LGBTQ

Supreme Court allows Idaho to enforce felony ban on gender-affirming care for minors

The U.S. Supreme Court in Washington, D.C., is seen on Friday, March 22, 2024.

The Supreme Court granted a request by Idaho’s attorney general on Monday to lift a lower court’s temporary injunction preventing the state from enforcing its felony ban on gender-affirming care for minors. 

The justices granted Idaho Attorney General Raúl Labrador’s (R) request to narrow a December district court order blocking the state’s ban in its entirety, allowing the law to be enforced against individuals other than the two transgender teenagers challenging it in court. 

Idaho last year became the second state, after Alabama, to make providing gender-affirming health care to minors a felony, punishable by up to a decade in prison and $5,000 in fines. 

U.S. District Judge B. Lynn Winmill blocked Idaho’s law, known as the Vulnerable Child Protection Act, in December. He wrote in his order that gender-affirming medical care “is safe, effective, and medically necessary for some adolescents” when it is provided in accordance with guidelines set by organizations such as the World Professional Association for Transgender Health and the Endocrine Society. 
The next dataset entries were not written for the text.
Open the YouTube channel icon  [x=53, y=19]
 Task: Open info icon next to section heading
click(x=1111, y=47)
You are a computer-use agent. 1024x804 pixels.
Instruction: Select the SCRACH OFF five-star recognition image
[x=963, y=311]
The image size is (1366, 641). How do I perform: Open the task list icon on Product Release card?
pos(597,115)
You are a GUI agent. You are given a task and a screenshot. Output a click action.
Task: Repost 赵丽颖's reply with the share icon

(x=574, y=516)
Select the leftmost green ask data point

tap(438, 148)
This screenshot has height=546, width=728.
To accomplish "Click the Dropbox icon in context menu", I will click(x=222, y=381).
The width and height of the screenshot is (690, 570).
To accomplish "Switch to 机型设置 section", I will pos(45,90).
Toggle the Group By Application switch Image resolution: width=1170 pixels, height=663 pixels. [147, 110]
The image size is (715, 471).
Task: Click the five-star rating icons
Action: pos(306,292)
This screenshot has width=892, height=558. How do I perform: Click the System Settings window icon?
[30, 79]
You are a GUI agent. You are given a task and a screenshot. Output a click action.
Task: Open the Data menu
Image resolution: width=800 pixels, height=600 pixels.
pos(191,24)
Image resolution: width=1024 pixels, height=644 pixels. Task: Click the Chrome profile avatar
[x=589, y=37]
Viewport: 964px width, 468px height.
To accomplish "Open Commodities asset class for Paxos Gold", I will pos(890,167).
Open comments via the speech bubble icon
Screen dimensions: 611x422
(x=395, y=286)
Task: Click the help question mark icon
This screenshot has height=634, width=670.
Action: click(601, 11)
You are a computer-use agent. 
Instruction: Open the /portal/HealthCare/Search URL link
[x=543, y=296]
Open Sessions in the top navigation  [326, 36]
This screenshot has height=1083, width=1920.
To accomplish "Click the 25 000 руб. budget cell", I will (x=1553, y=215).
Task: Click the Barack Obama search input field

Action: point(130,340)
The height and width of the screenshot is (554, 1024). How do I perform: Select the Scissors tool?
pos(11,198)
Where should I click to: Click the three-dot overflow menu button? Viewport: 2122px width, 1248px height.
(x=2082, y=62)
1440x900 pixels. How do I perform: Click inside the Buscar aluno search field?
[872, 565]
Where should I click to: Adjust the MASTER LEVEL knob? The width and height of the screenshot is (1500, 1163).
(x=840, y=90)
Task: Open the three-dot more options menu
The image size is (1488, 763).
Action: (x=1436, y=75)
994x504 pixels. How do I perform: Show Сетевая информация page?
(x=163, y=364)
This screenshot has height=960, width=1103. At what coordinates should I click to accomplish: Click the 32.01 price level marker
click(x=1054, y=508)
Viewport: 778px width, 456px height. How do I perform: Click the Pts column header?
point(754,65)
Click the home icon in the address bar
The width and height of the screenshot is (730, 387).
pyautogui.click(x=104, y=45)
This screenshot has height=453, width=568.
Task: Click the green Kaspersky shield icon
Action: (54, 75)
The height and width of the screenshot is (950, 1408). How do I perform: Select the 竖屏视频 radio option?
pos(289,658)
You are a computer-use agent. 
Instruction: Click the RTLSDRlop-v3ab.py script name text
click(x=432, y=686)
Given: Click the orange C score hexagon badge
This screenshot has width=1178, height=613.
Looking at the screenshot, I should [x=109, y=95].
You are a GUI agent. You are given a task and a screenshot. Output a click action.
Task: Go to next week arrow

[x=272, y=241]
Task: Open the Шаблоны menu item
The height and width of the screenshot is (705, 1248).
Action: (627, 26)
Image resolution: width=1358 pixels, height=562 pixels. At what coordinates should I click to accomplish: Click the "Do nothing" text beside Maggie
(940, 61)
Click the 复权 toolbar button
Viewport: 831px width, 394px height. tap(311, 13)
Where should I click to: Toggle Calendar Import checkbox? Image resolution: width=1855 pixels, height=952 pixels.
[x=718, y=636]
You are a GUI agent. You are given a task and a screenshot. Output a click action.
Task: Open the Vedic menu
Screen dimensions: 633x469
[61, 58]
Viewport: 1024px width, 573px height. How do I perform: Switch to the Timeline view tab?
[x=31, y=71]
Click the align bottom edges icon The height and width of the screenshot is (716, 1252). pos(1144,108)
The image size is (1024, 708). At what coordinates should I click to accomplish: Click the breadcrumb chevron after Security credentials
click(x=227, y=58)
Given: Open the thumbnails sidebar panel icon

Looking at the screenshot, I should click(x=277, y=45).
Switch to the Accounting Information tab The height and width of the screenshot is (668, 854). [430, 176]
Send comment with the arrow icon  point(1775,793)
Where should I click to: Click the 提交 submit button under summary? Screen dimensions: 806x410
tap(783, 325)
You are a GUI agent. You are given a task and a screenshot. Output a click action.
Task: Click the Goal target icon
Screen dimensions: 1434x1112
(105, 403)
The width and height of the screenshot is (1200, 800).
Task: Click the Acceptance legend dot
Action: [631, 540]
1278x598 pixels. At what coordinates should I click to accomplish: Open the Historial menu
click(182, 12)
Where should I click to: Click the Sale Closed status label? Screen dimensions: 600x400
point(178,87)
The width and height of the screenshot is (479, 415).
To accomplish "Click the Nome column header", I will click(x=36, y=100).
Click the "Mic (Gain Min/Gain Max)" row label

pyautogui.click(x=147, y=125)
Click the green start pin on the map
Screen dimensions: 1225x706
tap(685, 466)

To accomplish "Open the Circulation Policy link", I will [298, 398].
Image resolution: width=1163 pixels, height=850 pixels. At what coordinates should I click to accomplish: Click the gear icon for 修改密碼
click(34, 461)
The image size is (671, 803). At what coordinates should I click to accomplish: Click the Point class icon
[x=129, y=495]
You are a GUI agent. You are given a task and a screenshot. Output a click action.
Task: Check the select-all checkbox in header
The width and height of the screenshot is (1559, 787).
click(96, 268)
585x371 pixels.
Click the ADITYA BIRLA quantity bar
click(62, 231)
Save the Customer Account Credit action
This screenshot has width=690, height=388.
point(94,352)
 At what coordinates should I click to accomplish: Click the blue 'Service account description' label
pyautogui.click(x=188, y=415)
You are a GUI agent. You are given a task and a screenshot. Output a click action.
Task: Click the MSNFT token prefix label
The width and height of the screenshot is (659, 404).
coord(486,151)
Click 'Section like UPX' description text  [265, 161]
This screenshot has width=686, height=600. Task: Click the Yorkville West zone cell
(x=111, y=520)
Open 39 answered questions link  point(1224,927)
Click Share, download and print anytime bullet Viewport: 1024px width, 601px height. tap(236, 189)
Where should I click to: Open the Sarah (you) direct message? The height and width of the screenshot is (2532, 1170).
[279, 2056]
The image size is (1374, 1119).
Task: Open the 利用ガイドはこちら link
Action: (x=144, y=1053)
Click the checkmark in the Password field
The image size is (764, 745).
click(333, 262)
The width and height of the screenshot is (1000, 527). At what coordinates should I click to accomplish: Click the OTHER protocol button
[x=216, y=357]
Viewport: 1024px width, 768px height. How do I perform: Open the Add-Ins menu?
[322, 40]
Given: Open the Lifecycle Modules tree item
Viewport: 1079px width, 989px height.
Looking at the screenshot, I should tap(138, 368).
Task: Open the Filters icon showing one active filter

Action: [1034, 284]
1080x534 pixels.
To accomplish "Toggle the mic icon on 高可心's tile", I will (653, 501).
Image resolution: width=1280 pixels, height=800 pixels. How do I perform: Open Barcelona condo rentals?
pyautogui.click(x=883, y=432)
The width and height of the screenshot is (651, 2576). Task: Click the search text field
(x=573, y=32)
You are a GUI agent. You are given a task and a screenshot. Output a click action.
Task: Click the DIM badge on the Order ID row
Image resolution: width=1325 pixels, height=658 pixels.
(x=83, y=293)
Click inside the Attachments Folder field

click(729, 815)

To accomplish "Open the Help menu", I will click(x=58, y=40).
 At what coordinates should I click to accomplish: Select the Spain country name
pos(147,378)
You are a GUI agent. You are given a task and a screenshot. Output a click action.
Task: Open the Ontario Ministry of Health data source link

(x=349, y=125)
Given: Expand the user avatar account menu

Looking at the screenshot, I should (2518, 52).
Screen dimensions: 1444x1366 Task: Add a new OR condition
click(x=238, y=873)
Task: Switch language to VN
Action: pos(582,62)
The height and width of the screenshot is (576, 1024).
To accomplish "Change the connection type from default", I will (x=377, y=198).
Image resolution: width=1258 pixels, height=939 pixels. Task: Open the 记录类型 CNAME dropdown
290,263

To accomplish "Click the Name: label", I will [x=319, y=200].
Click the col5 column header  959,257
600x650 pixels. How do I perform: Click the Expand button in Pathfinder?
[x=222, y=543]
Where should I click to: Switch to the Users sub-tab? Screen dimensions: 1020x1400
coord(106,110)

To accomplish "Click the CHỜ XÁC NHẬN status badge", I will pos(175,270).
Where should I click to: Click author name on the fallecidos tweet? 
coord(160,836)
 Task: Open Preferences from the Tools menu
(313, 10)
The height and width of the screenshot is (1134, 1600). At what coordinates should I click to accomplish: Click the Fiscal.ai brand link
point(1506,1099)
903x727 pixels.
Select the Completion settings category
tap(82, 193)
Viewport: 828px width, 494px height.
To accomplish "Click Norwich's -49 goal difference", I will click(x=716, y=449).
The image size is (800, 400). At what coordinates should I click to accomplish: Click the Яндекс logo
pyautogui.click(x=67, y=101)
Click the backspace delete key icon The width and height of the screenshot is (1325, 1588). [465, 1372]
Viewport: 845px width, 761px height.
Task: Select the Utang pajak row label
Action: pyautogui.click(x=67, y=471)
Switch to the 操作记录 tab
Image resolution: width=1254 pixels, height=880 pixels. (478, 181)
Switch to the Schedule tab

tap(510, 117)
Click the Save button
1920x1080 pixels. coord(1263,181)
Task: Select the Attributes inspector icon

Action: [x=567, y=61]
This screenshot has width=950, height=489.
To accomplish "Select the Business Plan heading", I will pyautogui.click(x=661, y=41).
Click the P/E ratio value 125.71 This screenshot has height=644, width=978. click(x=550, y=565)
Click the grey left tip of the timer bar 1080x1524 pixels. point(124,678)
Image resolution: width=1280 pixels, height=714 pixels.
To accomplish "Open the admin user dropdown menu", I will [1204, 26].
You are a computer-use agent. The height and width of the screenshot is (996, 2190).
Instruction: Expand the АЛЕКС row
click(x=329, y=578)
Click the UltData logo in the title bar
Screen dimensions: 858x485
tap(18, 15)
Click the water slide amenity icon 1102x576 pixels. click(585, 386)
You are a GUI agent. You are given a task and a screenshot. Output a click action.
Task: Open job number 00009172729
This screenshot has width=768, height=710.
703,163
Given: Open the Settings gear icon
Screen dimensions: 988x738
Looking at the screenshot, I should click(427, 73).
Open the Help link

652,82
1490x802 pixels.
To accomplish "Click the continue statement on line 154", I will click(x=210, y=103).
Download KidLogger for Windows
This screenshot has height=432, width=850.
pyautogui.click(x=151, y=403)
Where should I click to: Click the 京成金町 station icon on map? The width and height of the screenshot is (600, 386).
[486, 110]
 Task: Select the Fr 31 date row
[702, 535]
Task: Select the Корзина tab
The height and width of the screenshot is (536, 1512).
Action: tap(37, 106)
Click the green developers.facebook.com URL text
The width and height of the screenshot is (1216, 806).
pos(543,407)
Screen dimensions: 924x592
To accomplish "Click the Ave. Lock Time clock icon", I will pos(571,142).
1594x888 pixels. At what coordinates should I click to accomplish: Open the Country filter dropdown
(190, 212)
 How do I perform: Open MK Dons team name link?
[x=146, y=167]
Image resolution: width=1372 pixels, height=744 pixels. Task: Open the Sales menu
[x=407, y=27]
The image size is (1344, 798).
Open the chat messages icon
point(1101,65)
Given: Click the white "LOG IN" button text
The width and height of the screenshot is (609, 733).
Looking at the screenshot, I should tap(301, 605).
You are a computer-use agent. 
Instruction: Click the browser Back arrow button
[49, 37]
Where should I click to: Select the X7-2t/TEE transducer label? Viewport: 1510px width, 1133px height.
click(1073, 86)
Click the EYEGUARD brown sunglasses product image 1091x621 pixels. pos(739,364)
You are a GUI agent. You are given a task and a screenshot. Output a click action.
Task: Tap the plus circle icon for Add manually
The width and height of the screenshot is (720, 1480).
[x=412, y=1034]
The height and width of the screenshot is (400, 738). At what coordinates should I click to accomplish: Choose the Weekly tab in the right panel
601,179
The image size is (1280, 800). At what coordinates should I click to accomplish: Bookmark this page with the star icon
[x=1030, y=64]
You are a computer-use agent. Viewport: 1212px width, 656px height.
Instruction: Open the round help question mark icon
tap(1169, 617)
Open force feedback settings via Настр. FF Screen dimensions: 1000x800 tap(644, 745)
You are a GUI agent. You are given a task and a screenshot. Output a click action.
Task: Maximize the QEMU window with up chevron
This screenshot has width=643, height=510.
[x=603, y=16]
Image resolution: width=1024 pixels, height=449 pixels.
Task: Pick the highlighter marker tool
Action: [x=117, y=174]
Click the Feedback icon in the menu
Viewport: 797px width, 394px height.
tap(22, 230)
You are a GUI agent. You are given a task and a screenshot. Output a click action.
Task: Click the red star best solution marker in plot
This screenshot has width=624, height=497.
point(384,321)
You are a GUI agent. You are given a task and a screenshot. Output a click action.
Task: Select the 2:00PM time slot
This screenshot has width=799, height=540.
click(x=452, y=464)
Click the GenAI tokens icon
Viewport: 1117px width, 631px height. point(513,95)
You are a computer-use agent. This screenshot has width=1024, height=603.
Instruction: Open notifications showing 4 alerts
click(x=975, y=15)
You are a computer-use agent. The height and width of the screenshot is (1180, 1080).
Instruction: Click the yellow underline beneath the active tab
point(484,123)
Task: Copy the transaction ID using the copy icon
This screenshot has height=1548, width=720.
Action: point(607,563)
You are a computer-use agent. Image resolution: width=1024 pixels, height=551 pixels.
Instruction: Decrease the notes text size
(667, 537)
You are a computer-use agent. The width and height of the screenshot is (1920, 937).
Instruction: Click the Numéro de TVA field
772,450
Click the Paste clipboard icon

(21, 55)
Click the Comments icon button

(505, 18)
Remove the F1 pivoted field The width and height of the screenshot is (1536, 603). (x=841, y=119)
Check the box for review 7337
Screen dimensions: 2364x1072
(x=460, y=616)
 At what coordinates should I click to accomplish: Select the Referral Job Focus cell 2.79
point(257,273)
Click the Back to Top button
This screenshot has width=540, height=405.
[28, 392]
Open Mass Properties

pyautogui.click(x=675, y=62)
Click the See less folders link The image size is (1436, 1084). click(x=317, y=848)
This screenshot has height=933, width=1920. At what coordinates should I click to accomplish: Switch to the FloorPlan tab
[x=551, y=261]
Labrador appealed Winmill’s decision in January, but a three-judge panel for the 9th Circuit Court of Appeals denied it in a one-sentence order. The same three-judge panel denied Labrador’s second appeal for the full 9th Circuit to reconsider the injunction. 

In February, Labrador asked the Supreme Court to take emergency action allowing Idaho to enforce the law, arguing that district courts cannot prevent states from enforcing laws against individuals that are not directly involved in litigation. 

The Supreme Court on Monday said it agreed. 

“Ordinarily, injunctions like these may go no further than necessary to provide interim relief to the parties. In this case, however, the district court went much further, prohibiting a State from enforcing any aspect of its duly enacted law against anyone,” Justice Neil Gorsuch wrote Monday. 

The court’s three liberal justices dissented, arguing the law should have remained blocked in full. 

Labrador in an emailed statement did not explicitly respond to Monday’s ruling but said the state “has a duty to protect and support all children.” 

“I’ve witnessed firsthand the devastating consequences of drugs and procedures used on children with gender dysphoria,” he said. “And it’s a preventable tragedy.” 

Gender-affirming health care for transgender minors and adults is considered medically necessary and often lifesaving by major medical organizations including the American Medical Association and the American Academy of Pediatrics. 

The American Civil Liberties Union (ACLU) and the ACLU of Idaho, which are representing the plaintiffs, called Monday’s ruling “an awful result for transgender youth and their families across the state.” 

“Today’s ruling allows the state to shut down the care that thousands of families rely on while sowing further confusion and disruption,” the groups said in a statement. “Nonetheless, today’s result only leaves us all the more determined to defeat this law in the courts entirely, making Idaho a safer state to raise every family.”